**** Zitierter Text

18.12.2024
PERSPEKTIVE

Jan Helmich hat Vorfreude aufs Leben

Er gewinnt Bronze bei den Paralympics, promoviert in Cambridge und fragt sich: Was geht noch alles?

von Tobias Schulte

Jan Helmich mag das Wort „trotzdem“ nicht. 

Der 26-Jährige aus Dortmund hat Bronze im Rudern bei den Paralympics in Paris gewonnen. Zusammen mit Hermine Krumbein im Mixed-Doppelzweier, Starklasse PR3. Neben dem sportlichen Erfolg läuft es für den 26-Jährigen auch akademisch: An der Elite-Universität Cambridge schreibt er gerade seine Promotion im Fach Ingenieurwissenschaften.

Und das alles trotz seiner Behinderung und dunklen Phasen im Leben? Nein. Nicht trotzdem, sondern deswegen. Beziehungsweise: mit all dem.

********

Aufgabe 1: Übertrage aus den Zeilen weiter unten genau den Abschnitt von der Zeile mit „At what coordinates“ bis einschließlich der Zeile mit „click(701, 126)“. Lass dabei die Bilder weg.

**** Vorgegebene Daten

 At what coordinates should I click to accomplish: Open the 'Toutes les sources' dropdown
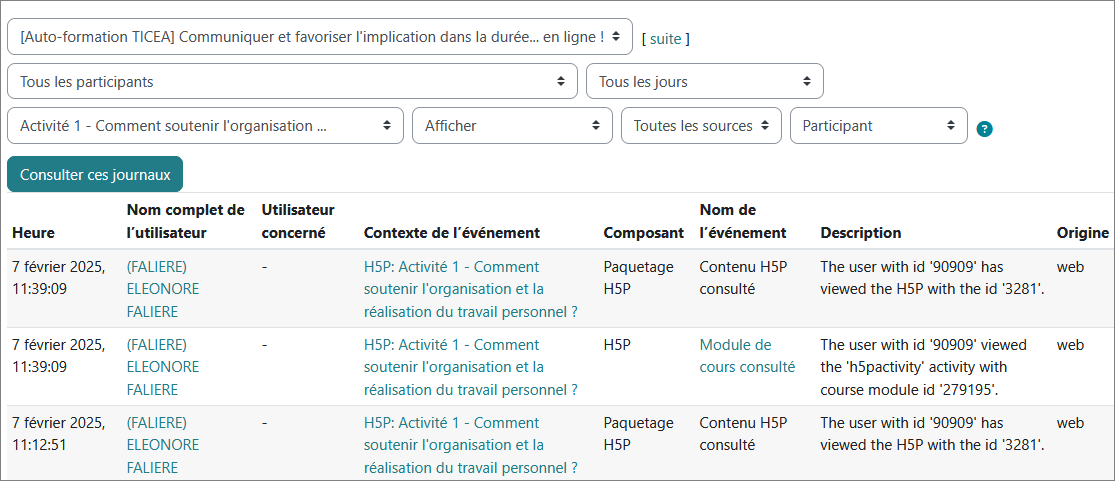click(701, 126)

********
**** Vorgegebene Daten

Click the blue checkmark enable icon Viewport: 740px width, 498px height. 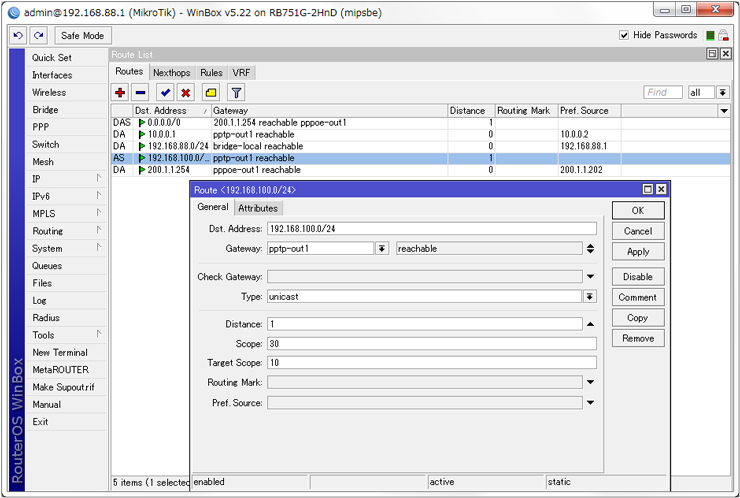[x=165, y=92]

********
**** Vorgegebene Daten

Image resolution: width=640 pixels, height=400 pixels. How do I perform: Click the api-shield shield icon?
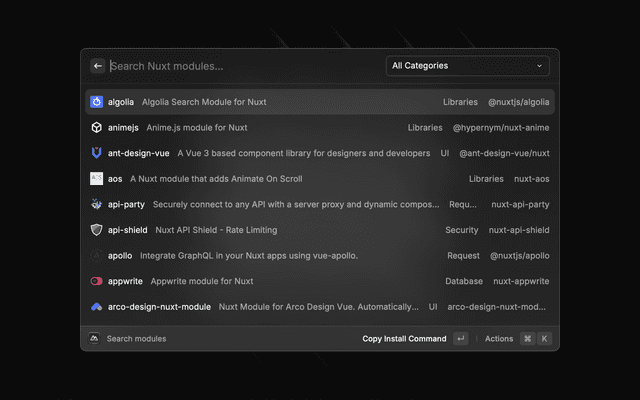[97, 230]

********

Aufgabe 2: In welchem Fach schreibt Jan Helmich laut dem Artikel über ihn seine Promotion?

Antwort 1:
 At what coordinates should I click to accomplish: Open the 'Toutes les sources' dropdown
click(701, 126)

Antwort 2: Ingenieurwissenschaften